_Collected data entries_
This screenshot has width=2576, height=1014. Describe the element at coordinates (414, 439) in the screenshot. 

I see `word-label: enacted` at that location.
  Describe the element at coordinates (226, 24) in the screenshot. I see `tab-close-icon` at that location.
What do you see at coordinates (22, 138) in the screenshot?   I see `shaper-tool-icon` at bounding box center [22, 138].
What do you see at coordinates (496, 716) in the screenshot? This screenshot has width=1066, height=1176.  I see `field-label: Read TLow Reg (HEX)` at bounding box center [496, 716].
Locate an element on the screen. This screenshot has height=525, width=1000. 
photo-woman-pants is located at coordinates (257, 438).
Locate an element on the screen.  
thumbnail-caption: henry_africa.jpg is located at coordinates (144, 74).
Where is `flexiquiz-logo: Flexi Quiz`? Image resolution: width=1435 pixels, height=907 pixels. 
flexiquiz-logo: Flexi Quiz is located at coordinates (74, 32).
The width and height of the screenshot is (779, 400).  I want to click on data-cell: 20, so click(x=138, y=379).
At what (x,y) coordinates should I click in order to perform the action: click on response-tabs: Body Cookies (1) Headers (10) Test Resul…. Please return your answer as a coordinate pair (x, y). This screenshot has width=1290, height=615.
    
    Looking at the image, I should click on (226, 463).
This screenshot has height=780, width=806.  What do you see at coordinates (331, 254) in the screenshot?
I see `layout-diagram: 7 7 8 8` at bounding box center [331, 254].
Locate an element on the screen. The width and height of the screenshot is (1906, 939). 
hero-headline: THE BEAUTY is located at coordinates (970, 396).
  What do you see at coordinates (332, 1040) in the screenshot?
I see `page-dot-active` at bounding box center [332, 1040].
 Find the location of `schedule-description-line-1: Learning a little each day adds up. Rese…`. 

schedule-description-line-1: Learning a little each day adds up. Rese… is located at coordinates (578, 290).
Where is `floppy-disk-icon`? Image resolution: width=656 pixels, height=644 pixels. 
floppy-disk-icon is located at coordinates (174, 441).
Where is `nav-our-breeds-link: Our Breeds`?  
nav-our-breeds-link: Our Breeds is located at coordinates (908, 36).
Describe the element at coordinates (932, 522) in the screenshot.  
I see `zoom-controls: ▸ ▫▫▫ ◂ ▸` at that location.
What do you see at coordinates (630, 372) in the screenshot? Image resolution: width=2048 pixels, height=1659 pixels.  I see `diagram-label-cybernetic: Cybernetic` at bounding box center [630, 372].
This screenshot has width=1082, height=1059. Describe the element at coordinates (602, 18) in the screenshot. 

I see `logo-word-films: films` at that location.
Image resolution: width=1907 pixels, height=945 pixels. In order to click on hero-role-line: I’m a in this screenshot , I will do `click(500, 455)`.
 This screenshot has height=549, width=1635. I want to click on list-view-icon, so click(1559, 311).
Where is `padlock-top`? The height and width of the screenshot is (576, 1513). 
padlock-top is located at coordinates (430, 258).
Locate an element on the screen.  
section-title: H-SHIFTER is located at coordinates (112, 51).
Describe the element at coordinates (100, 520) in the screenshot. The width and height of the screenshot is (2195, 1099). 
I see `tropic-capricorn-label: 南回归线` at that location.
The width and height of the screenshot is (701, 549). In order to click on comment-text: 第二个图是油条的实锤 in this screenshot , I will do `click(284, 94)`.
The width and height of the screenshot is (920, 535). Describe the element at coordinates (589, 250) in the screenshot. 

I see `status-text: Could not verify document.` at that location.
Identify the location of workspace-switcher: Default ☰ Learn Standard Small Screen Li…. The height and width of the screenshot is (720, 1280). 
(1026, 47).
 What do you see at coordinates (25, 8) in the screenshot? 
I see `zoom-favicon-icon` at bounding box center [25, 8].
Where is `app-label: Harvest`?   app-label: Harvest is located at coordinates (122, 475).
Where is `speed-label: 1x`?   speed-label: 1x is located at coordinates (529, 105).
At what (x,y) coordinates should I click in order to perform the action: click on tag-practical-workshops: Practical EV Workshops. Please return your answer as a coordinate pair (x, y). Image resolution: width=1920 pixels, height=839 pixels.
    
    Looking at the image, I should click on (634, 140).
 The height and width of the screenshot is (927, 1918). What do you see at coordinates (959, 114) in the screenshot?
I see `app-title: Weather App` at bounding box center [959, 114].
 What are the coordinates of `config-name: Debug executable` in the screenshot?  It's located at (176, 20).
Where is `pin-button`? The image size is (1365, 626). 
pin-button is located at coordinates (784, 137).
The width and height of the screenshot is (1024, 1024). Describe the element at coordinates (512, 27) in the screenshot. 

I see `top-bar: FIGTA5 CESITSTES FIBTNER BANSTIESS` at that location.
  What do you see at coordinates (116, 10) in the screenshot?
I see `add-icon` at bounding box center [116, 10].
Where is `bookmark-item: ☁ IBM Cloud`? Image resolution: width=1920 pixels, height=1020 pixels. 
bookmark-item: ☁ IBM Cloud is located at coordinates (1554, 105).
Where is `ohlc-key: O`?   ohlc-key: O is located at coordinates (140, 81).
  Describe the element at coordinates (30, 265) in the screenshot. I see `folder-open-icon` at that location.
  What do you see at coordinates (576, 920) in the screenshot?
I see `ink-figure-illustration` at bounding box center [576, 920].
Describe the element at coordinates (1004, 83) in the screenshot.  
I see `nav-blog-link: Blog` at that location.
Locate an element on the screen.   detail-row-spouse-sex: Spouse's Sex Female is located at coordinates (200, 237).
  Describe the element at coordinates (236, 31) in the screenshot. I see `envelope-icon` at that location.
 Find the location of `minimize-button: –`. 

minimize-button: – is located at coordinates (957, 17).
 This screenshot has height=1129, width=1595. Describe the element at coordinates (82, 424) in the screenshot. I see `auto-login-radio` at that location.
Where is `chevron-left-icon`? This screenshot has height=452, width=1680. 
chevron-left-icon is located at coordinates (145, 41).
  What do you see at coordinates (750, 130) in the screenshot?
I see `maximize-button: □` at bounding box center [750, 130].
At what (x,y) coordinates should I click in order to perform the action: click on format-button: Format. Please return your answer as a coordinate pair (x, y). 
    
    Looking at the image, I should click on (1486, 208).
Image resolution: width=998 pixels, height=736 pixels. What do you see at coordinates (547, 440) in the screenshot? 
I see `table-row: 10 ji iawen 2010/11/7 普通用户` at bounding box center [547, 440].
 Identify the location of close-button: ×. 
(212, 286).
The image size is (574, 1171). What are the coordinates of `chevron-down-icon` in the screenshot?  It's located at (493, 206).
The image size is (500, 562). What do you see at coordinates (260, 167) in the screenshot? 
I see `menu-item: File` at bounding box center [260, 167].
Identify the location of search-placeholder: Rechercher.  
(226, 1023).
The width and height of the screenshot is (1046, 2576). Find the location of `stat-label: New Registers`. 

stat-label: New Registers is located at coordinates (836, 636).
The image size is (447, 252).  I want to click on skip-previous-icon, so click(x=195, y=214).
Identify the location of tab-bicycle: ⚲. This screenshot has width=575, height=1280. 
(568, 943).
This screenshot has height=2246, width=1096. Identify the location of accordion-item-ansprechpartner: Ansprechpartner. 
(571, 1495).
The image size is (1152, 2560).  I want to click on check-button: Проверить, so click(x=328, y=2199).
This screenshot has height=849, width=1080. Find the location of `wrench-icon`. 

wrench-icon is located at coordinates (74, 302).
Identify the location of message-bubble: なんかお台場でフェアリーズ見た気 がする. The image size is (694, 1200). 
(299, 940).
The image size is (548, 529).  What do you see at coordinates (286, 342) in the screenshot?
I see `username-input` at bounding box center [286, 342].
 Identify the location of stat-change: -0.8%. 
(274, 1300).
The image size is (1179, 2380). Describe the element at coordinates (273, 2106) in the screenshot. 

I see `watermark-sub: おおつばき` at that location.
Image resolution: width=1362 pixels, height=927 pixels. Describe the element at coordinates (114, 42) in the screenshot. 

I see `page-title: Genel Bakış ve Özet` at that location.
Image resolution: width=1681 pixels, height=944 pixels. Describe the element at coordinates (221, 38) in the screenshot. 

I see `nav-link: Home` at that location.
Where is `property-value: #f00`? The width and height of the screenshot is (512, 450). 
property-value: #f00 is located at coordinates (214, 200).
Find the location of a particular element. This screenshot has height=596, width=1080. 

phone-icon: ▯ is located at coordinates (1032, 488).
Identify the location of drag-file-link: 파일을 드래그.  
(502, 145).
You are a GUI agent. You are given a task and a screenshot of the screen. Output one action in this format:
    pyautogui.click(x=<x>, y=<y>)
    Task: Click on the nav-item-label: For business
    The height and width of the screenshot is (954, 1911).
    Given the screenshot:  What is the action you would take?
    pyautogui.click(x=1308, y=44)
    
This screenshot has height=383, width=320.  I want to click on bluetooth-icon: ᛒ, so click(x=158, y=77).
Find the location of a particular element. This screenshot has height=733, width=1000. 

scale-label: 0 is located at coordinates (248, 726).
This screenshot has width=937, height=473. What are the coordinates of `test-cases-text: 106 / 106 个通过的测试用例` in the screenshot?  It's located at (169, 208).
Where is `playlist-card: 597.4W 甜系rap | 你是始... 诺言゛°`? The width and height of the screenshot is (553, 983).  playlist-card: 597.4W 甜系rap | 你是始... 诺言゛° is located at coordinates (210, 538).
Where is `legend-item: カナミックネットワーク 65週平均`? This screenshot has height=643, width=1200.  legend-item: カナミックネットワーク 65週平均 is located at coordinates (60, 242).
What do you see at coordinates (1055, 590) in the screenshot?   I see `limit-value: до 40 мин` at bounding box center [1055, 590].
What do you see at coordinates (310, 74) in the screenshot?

_Directions for this task_
Please retype the material above, from the line with "has height=596, width=1080." up to and including the line with "scale-label: 0 is".

_Output of the task_
Find the location of a particular element. This screenshot has height=596, width=1080. 

phone-icon: ▯ is located at coordinates (1032, 488).
Identify the location of drag-file-link: 파일을 드래그.  
(502, 145).
You are a GUI agent. You are given a task and a screenshot of the screen. Output one action in this format:
    pyautogui.click(x=<x>, y=<y>)
    Task: Click on the nav-item-label: For business
    The height and width of the screenshot is (954, 1911).
    Given the screenshot:  What is the action you would take?
    pyautogui.click(x=1308, y=44)
    
This screenshot has height=383, width=320.  I want to click on bluetooth-icon: ᛒ, so click(x=158, y=77).
Find the location of a particular element. This screenshot has height=733, width=1000. 

scale-label: 0 is located at coordinates (248, 726).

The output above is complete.